Complicità, divertimento, amori che nascono, amicizie che restano: c’è tutto questo nella Bohème, opera eternamente giovane, e molto di più, grazie alla musica più ispirata e toccante di Puccini.
Nel nuovo allestimento di Fondazione Arena, firmato da Stefano Trespidi con Guillermo Nova, Silvia Bonetti e Paolo Mazzon per scene, costumi e luci, lo spirito libertario della gioventù è rappresentato dalla rivoluzione giovanile del maggio 1968, a Parigi e in tutta la Francia.
Giovani e giovanissimi sono gli interpreti principali, già internazionalmente affermati, guidati dalla direttrice Alevtina Ioffe, al debutto veronese, con l’Orchestra e il Coro di Fondazione Arena e il Coro di Voci Bianche A.Li.Ve. Quattro le rappresentazioni, dall’11 al 18 dicembre.
Domenica 11 dicembre ore 15.30.
Mercoledì 14 dicembre ore 19.
Venerdì 16 dicembre ore 20.
Domenica 18 dicembre ore 15.30.
Puccini era un trentacinquenne di talento già legato all’editore Ricordi quando si mise a trasporre (liberamente) il romanzo Scene della vita di bohème del francese Henri Murger, litigando con l’affermato collega Leoncavallo che già stava scrivendo un’opera sullo stesso soggetto. Nonostante la corrispondenza burrascosa con i librettisti Illica e Giacosa, il Lucchese riuscì a finire il lavoro un anno prima di Leoncavallo e la sua Bohème, battezzata nel 1896 a Torino con il giovane Arturo Toscanini sul podio, lo consacrò definitivamente. Il successo fu grande anche se non immediato: come spesso succede con le novità, il consenso critico crebbe solo col tempo, di replica in replica, in tutto il mondo. Un successo ininterrotto anche areniano sin dal 1938, e quarant’anni dopo anche al Teatro Filarmonico, con i migliori interpreti del secolo, tra cui Tebaldi, Scotto, Di Stefano, Bastianini, Pavarotti.

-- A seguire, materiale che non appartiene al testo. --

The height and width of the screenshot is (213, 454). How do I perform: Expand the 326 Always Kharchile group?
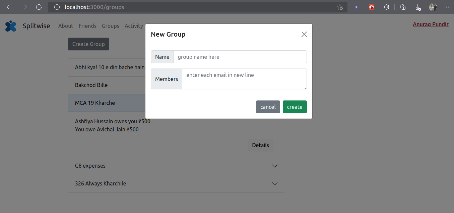(274, 183)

La Bohème è un dramma realista, ma non verista, che accoglie la commedia e la quotidianità delle “piccole cose”, una storia scorrevole ed immediata che anticipa il cinema, ad opera di un compositore sempre al passo coi tempi. Per questo capolavoro che racconta la gioventù, Fondazione Arena ha scelto un cast internazionale di giovani talenti, alcuni al debutto veronese: dal Messico proviene la coppia di protagonisti: Mimì è il soprano Karen Gardeazabal e Rodolfo il tenore Galeano Salas, Musetta è il soprano Giuliana Gianfaldoni, Colline il basso Francesco Leone, Schaunard il baritono catalano Jan Antem; come Marcello si alternano i baritoni Alessandro Luongo (11, 16 e 18) e Andrea Vincenzo Bonsignore (14).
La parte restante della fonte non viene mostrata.